*** Data shown Section Begins ***

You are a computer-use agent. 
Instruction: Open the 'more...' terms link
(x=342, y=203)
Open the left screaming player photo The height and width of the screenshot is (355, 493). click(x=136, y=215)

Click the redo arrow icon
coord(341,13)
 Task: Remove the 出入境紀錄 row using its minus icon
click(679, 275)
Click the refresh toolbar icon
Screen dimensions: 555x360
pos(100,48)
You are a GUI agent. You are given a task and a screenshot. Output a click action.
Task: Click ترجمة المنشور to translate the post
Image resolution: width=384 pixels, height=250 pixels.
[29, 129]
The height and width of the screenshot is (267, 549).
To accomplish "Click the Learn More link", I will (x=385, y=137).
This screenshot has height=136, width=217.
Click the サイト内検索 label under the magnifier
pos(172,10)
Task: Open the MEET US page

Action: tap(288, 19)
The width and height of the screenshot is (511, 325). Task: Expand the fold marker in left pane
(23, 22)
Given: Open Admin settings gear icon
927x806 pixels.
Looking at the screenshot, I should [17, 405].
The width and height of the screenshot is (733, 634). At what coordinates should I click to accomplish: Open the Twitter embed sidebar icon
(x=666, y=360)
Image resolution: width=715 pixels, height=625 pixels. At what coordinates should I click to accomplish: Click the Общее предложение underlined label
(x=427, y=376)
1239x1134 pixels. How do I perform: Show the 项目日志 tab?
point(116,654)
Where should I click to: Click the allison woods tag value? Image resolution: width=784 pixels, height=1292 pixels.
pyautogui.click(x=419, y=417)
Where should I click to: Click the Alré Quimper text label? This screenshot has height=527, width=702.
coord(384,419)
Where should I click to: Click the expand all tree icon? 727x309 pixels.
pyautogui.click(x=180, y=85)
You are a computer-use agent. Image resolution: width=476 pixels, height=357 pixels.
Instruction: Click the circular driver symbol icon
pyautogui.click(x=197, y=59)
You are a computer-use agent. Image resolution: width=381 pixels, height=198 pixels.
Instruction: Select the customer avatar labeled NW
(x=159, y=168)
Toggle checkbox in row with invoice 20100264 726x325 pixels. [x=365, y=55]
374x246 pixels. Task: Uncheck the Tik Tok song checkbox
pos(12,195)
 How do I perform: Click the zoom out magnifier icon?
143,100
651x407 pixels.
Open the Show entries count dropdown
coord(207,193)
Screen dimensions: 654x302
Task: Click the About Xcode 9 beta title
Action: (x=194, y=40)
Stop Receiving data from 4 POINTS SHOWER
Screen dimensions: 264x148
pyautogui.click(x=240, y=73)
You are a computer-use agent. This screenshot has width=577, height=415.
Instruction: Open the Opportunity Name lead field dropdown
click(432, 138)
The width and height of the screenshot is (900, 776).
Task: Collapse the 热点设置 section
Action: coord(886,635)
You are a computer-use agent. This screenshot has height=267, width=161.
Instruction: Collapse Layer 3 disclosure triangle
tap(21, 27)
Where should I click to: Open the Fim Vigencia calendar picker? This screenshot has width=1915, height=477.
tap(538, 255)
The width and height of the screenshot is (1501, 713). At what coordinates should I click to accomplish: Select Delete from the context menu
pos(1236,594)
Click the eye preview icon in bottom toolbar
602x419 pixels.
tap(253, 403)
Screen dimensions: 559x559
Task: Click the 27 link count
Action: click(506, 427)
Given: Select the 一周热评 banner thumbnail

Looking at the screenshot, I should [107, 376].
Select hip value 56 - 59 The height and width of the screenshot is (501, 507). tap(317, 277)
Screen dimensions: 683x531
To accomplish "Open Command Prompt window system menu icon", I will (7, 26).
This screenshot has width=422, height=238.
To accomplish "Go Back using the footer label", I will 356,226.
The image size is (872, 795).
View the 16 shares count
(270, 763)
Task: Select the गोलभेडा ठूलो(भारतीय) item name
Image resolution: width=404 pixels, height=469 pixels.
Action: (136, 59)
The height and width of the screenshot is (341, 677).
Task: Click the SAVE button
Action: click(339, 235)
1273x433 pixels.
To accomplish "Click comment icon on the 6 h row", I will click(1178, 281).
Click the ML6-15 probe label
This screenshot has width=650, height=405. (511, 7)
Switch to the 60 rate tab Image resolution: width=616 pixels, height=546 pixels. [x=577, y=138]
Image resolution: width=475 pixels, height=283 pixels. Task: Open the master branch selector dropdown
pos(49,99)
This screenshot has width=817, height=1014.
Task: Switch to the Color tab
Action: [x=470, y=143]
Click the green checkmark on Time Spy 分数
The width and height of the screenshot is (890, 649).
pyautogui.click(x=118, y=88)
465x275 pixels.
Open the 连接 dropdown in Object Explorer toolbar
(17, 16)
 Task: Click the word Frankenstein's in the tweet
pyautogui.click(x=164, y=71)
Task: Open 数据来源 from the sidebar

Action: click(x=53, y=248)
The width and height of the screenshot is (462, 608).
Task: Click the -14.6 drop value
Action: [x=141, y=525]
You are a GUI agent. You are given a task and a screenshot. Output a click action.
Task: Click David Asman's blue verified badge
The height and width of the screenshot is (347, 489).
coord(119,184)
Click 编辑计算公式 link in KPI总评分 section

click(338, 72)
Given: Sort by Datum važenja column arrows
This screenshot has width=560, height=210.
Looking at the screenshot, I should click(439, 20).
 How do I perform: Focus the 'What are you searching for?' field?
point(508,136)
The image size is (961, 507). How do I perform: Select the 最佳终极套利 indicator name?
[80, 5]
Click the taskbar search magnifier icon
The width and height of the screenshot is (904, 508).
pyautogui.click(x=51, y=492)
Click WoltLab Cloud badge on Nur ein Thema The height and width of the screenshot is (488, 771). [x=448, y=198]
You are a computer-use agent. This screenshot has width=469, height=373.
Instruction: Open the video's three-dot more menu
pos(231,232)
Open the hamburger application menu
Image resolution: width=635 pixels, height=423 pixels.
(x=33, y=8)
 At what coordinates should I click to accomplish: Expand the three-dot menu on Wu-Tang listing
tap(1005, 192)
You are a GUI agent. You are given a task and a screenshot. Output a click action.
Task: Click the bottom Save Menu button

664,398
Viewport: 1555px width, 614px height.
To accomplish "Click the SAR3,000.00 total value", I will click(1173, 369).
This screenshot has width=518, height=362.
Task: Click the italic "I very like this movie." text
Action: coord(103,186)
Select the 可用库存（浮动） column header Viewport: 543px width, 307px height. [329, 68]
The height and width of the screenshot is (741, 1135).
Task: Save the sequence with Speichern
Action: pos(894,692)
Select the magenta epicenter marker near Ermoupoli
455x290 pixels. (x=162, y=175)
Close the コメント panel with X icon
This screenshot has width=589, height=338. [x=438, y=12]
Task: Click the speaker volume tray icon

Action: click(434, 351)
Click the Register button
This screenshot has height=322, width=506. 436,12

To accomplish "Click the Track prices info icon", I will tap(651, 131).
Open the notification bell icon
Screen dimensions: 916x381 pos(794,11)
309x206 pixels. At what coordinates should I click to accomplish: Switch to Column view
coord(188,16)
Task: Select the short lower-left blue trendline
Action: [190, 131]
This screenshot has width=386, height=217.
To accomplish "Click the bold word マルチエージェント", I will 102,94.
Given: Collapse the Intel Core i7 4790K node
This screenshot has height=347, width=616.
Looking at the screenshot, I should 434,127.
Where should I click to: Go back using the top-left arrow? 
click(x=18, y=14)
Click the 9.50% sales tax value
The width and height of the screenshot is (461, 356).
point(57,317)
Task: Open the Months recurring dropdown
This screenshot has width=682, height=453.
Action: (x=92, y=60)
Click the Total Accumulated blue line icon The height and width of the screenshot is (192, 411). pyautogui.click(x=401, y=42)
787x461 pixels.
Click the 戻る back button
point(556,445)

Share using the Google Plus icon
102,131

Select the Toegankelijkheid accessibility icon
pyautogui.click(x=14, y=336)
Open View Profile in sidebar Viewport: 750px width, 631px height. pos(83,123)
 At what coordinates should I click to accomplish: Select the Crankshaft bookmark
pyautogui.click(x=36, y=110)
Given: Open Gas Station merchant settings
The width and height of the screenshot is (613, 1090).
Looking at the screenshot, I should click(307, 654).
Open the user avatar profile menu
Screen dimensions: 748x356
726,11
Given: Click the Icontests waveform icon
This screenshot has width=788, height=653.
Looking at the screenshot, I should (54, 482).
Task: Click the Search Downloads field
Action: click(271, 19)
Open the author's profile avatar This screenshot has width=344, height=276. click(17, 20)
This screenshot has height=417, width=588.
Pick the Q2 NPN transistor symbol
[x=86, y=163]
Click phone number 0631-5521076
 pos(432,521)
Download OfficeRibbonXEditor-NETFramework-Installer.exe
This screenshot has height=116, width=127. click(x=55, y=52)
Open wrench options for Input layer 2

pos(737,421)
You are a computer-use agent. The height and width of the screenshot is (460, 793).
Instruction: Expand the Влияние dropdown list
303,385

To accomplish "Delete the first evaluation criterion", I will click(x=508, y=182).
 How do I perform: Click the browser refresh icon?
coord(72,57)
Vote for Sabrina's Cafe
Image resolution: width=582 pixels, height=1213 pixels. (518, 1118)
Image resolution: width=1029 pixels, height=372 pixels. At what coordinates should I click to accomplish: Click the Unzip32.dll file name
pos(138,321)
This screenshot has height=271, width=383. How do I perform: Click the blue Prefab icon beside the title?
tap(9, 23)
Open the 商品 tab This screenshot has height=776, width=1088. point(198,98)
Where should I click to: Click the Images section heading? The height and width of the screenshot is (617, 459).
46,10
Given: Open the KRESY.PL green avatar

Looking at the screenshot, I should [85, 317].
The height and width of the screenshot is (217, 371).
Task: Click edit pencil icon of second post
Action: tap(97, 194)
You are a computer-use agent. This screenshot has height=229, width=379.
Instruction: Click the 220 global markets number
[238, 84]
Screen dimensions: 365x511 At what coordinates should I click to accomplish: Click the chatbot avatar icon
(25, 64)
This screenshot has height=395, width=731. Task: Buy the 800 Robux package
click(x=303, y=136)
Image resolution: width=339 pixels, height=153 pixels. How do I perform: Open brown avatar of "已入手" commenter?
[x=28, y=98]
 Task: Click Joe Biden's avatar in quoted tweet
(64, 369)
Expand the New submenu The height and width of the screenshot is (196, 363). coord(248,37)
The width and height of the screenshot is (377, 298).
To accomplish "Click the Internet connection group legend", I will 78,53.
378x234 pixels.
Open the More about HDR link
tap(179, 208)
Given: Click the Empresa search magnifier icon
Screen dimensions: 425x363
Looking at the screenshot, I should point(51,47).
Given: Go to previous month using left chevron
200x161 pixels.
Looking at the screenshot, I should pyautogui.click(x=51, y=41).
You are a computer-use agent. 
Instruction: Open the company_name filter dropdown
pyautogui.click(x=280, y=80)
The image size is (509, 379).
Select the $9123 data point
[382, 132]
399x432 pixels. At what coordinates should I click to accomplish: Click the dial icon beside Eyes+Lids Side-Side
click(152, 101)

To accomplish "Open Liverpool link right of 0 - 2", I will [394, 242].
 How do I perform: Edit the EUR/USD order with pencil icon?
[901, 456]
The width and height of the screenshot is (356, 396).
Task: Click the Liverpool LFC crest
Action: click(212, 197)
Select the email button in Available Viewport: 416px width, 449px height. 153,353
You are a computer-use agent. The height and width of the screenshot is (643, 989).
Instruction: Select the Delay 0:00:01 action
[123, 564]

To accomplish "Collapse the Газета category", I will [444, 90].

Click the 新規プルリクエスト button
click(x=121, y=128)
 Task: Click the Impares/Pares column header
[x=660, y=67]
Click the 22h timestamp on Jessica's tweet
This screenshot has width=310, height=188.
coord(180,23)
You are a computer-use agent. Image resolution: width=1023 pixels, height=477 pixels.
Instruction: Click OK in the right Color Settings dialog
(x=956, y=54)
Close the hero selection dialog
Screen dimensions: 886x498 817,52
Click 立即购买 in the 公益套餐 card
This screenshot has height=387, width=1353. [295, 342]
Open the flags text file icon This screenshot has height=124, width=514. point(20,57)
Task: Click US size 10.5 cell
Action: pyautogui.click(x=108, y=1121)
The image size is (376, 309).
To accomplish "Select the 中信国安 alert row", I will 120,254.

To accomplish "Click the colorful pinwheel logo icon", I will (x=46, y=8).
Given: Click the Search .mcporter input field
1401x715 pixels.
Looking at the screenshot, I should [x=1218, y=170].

*** Data shown Section Ends ***

Prompt> One number only, please: the count of lines in the material holding the word "computer".

Output for this exercise> 11